O aviso prévio sempre foi aplicado de forma bilateral, onerando tanto a empresa quanto o trabalhador, atribuindo à parte que optou pelo rompimento contratual o ônus da respectiva indenização. Essa reciprocidade prevista na CLT não foi alterada pela legislação em comento, mantendo-se, portanto, a obrigatoriedade do empregado que pede demissão a trabalhar ou indenizar o empregador pelo período de aviso prévio a que faria jus, caso fosse despedido imotivadamente.
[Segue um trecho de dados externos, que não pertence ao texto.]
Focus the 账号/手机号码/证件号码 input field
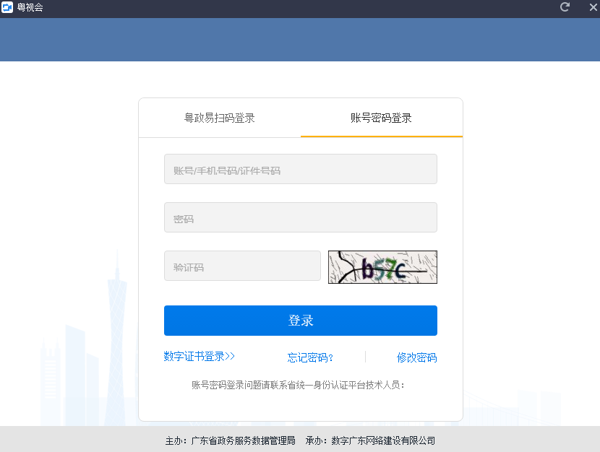The image size is (600, 452). pos(300,170)
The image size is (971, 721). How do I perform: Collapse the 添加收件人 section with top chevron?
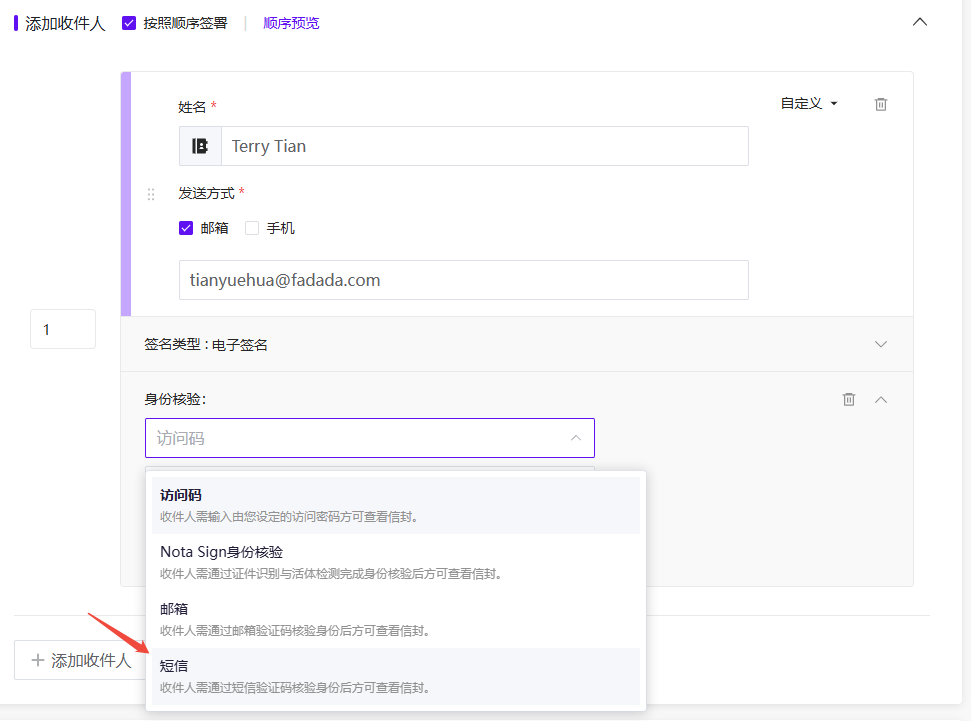coord(920,22)
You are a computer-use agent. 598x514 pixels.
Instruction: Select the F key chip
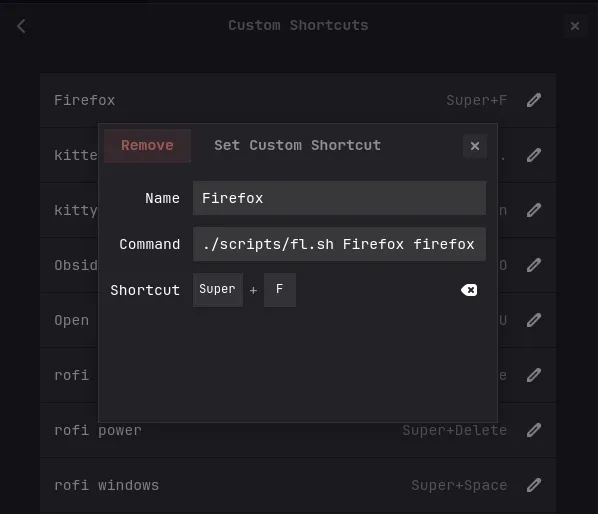[280, 290]

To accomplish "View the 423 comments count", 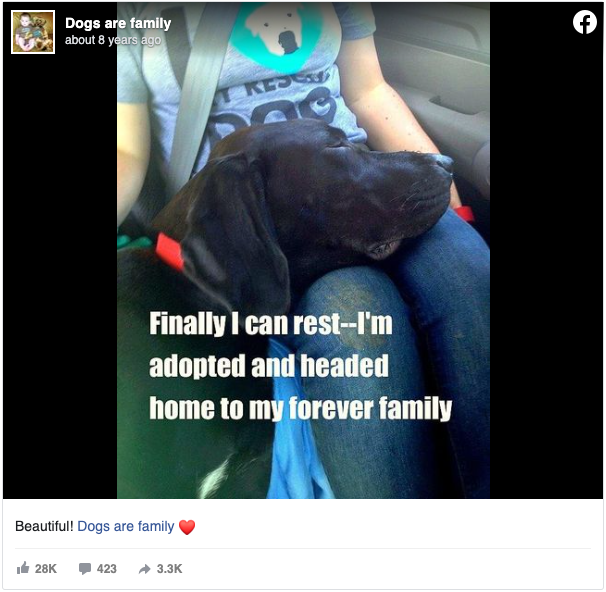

Portanto, a lei aprovada mantém o direito do empregador de exigir do empregado que pede demissão o cumprimento do período de aviso prévio proporcional e, em caso de impossibilidade de fazê-lo, proceder ao desconto do montante correspondente a tal período das verbas rescisórias a que faz jus. Da mesma forma, em caso de rescisão contratual imotivada por iniciativa do empregador, a proporcionalidade em questão refletirá nas demais parcelas rescisórias.
A nova forma de contagem do aviso prévio tem aplicabilidade imediata, valendo para as rescisões operadas a partir da data de hoje. Entretanto, tem-se ouvido falar que as centrais sindicais pretendem reivindicar a aplicabilidade de tal proporcionalidade às rescisões anteriores à promulgação da referida lei, o que carece de embasamento legal, eis que o fato gerador é a própria rescisão contratual, ou seja, tendo a mesma se perfectibilizado em período anterior, sob o abrigo de regulamento diverso, não há que falar em retroatividade da lei em comento.